The 26th Alaska State Legislature, 2009 - 2010||
Sponsor Statement: House Bill 365
Fish Processor Fees, Licenses, Records
“Relating to sharing records regarding fish purchased by fish processors with certain federal agencies, to requirements to obtain and maintain a fisheries business license, and to payment of industry fees required of fish processors; and providing for an effective date.”
Posted: February 3, 2010 : v26-LS1413\A
Status: Chapter 74 SLA 10 : 2010-06-11
HB 365 will enable fisheries that have elected to pursue a capacity reduction (permit buyback) program to have the legal mechanism in place to ensure proper accounting of the transactions involved. The steps taken by this bill are procedural in nature.
Policy regarding capacity reduction through self- imposed fee collections have already been made in both state and federal statute. While allowing the National Oceanic & Atmospheric Administration (NOAA) and the National Marine Fishery Service (NMFS) access to fish ticket data held by the state to monitor loan repayments, this bill puts the final pieces together so that fishermen can decide on their participation based on a complete program.

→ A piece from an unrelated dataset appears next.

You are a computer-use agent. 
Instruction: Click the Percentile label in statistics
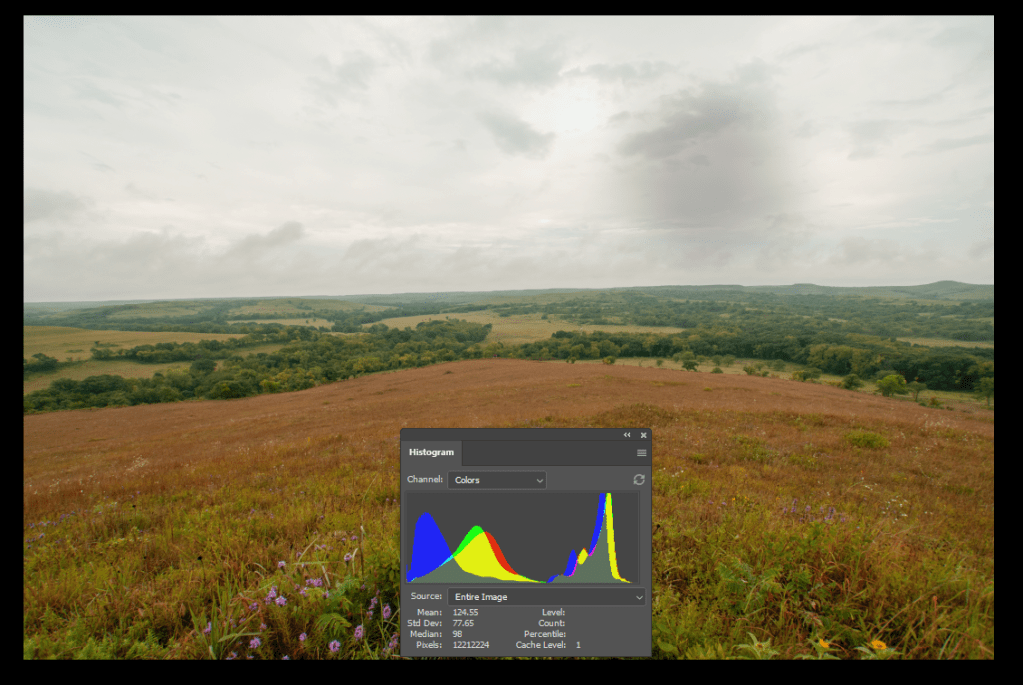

Fleet capacity reduction programs are mechanisms that allow for stabilization of effort within a fishery. They are intended to ensure the long-term economic sustainability of the fishery by addressing the problem of over-capitalization. Based on the pilot program, 80% of permits bought back were non-resident. Alaska's legal framework for these programs ensures that they are:
FISHERY SPECIFIC - by requiring an affirmative vote of the registered and licensed permit-holding fishermen in the fishery in question. This process is spelled out in AS 43.76.230-270, statutes that were generated by the Joint Legislative Salmon Industry Task Force in 2002. The concept behind that legislation was that each fishery in Alaska has its own specific set of economic factors, and therefore the participants should have the right of group self-determination in legally meeting the challenges of their fishery. This legislation will not affect any fishery that does not meet the previously established guidelines for capacity reduction.
SELF-FUNDED - In the case of the Southeast Alaska Purse Seine fishery, for example, the fishermen will have to agree to a self-assessment of 3% on each sale of fish they catch to cover the costs of the program.
VOLUNTARY - only fishermen who choose to sell their permits may do so. There is no effort to force any fishermen out of the fishery.
HB 365 does not affect any of the previously enacted pieces of the program. It simply enables the federal NMFS and the state Commercial Fisheries Entry Commission (CFEC) to share required information from the fish tickets (receipts for fish delivery transactions) in order to monitor loan repayments. It also requires processors to remit the fees to NMFS, using the same method as is already in practice for remission of the Alaska Salmon Enhancement Tax.
This legislation takes care of the final procedural hurdles to enable permit capacity reduction programs to go forward in any fishery that chooses to pursue that option and passes the other strict statutory requirements.
House Bill 365 is supported by the Southeast Seiners' Association, the United Fishermen of Alaska, and the Alaska Commercial Fishery Entry Commission.